Да, ещё раз просмотрел "Энциклопедию дзэн". Вот фразы, которые могли быть неверно истолкованы:
"...мой шаолиньский наставник Сыфу Хо Фат Нам...
...я занимался цигун, а затем дзэн с Сыфу Хо Фат Намом, преемником в третьем поколении преподобного Дзян Нана из Шаолиньского монастыря...
...вы можете положиться на мой опыт ведущего шаолиньского наставника...".

Конечно, речь идёт о преемственности, а не о современном Шаолине.

----------


## Ersh

Судя по фамилии, этот Шаолинь располагался где-то в районе Ханоя.

----------


## Михаил Шебунин

Вон Кью-Кит всегда пишет о Вьетнаме с большой симпатией! :Smilie:

----------


## Ёвген Кувертэйн

наверно карма моя такова - шебуршить засохшие ветки на форумах.... :-) Ну, дык, ладно....
Интересно, появились ли люди, прочитавшие эту книгу? Прошло ведь уже больше полугода с последнего поста...
Я порадовался, когда увидел эту тему. Потому, что книга очень понравилась. Блин, наверное одна из любимых книг теперь... Но sheet happens - её, насколько я вижу, мало кто горит желанием читать из знакомых, да и вообще.. Вот ветка посвещена, а собственно о книге-то и нет ничего. :-( А ведь хорошая книга! Не глупая, интересная и главное - искренняя (ИМХО).
Есть желающие поделиться впечатлениями или пообсуждать?

--
Евгений.

----------


## Ho Shim

Месяца три назад прочитал эту книгу. Местами, конечно, нудноватая. Но, продравшись сквозь долгие тернии объяснений, действительно наталкиваешься на искренние открытия и размышления. Очень понравились расклады по поводу софистики и вообще, критика западной философии.

=-=-=

▶ [Список заданий]:
• a. Изложите короче абзац обсуждения, который начинается словами «Я порадовался, когда увидел эту тему», и сохраните его главные факты.
• b. Сколько времени назад, по словам участника Ho Shim в обсуждении, он прочитал книгу?
• c. Продолжите обсуждение книги на форуме, начав сразу после последнего сообщения.
Следующий листинг взят из другого источника.

▶ [Показанные данные]:
=-=-=

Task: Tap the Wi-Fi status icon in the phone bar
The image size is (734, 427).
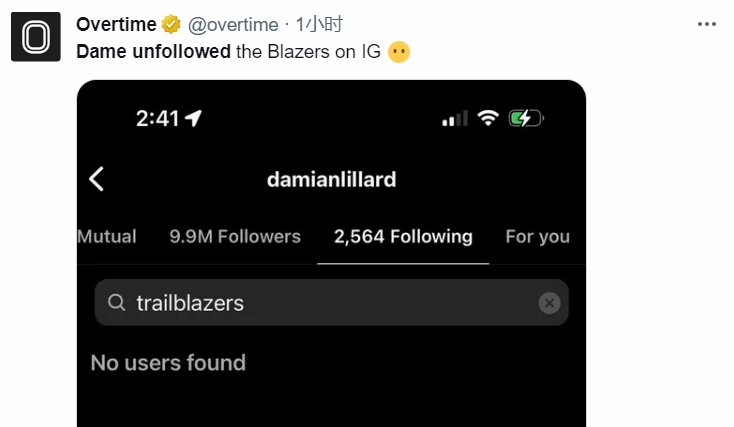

=-=-=

▶ [Ответы по порядку]:
• a. Автор обрадовался, увидев тему, потому что книга ему очень понравилась и стала одной из любимых. Однако среди знакомых её мало кто хочет читать, а в ветке о самой книге почти ничего не сказано. По его мнению, книга хорошая: неглупая, интересная и искренняя.

• b. Около трёх месяцев назад.

• c.
----------


## Ёвген Кувертэйн

хех... Мне нудными и самыми тяжёлыми для чтения показались места как раз про Платона с Аристотелем, софистику и риторику. Чувствовал себя тем самым Фёдром когда читал. ;-) Только он дикими усилиями мысли продирался через эти философские заросли, а я (тоже немало усилий приложивши) продирался через описание этого, пытаясь что-нибудь понять. Понимал не много. Больше следил за эволюцией мыслей Фёдра, как он маленькими шажками продвигается к своей неясной цели. И ведь достиг!
А вот тут начинается буддизм... ;-) Т.е. я бы сказал, - да, человек достиг просветления. Достиг? Или просто сошёл с ума? Это одна из тем, сильно меня затронувших...

----------


## Андрей Кхан

Прочитал "Дзен или искусство ухода..." лет 5 назад. Очень понравилась. Плюс ко всему в то время увлекался мотоциклами.  :Smilie:  Поэтому, когда увидел книгу объединяющую в названии дзен и мотоцикл, купил не раздумывая. Читал на отдыхе на Балтийском море. И, наверное, поэтому сложные места, о которых здесь упоминали, не показались мне такими уж сложными. А насчет нудности, скорее всего, имеются в виду те отрывки, где имеется описание мотоциклов, их поломок, и их же ремонта. Но здесь уже - каждому свое. Повторяю, в то время я очень этим увлекался. Спасибо, что напомнили. Давно думал перечитать. Уверен, что во второй раз почерпну много нового.  :Smilie:

----------


## Ёвген Кувертэйн

ну и как? Насчёт мотоциклов книга чем-нибудь помогла? Точнее не книга, а тот подход к поиску и искоренению неисправностей. ;-)

----------


## Андрей Кхан

> ну и как? Насчёт мотоциклов книга чем-нибудь помогла? Точнее не книга, а тот подход к поиску и искоренению неисправностей. ;-)


Скажем так, дала толчок к исправлению неисправностей собственного двигателя внутреннего сгорания.  :Smilie:  У каждого свой дзен. И через мотоцикл можно достигнуть просветления. И не важно какой это будет мотоцикл: старенький "Минскач" или последний "Харлей".  :Wink: . Хотя... Просветление на "Харлее", наверняка, будет ярче. Там же столько хрома!  :Smilie:

----------


## Ёвген Кувертэйн

а об авторе кто-нибуь что-нибудь знает? Поискал в нэте биографию и не нашёл. :-( Плохо искал, конечно, но сслылки сплошняком на эту книгу и всё. А интересно было б узнать...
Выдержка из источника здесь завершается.